**EXERCISE OBJECTIVE:** The copy must match the data below line for line and contain no images.

**STORED DATA:**
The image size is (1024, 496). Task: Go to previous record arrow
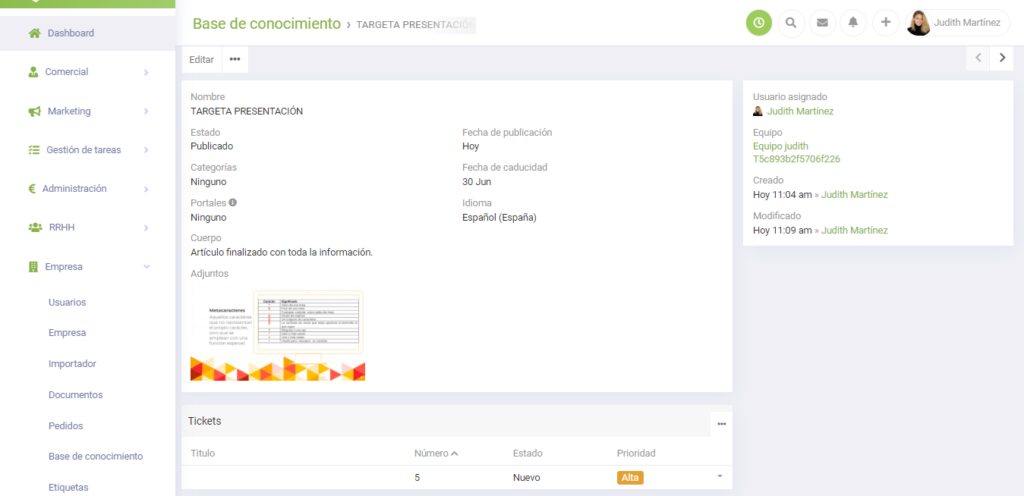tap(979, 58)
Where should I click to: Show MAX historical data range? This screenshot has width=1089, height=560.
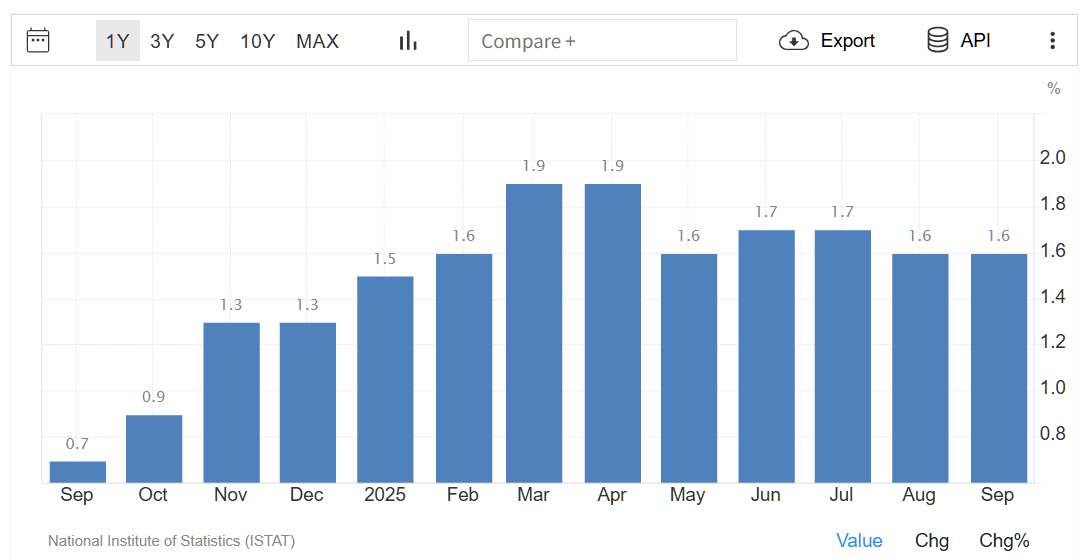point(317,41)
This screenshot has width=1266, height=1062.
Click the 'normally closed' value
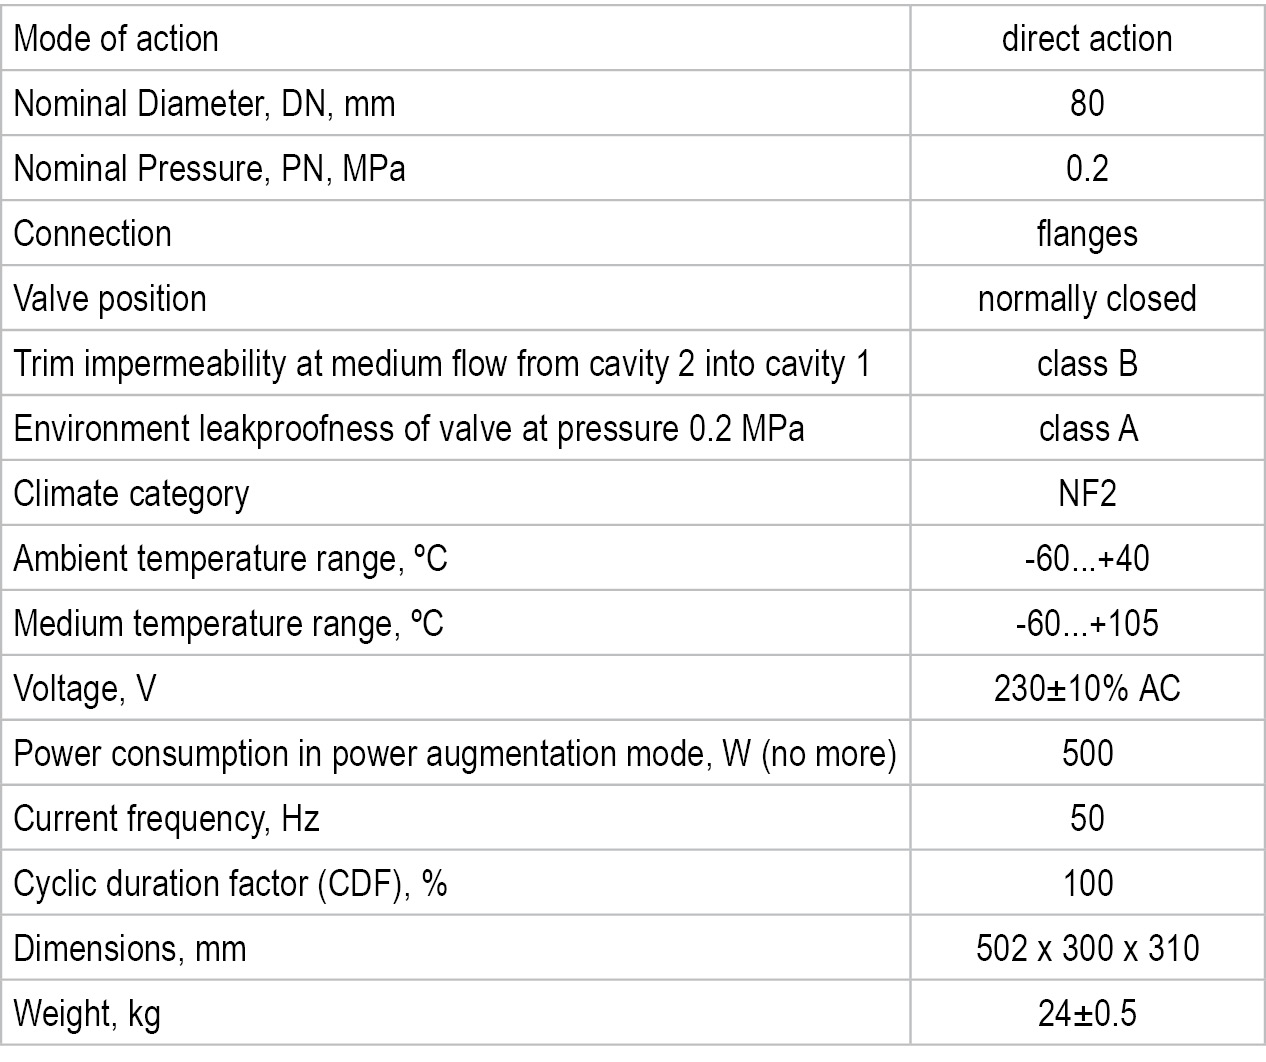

**ANSWER TO THE EXERCISE:**
The image size is (1024, 496). Task: Go to previous record arrow
tap(979, 58)
Where should I click to: Show MAX historical data range? This screenshot has width=1089, height=560.
point(317,41)
This screenshot has width=1266, height=1062.
Click the 'normally closed' value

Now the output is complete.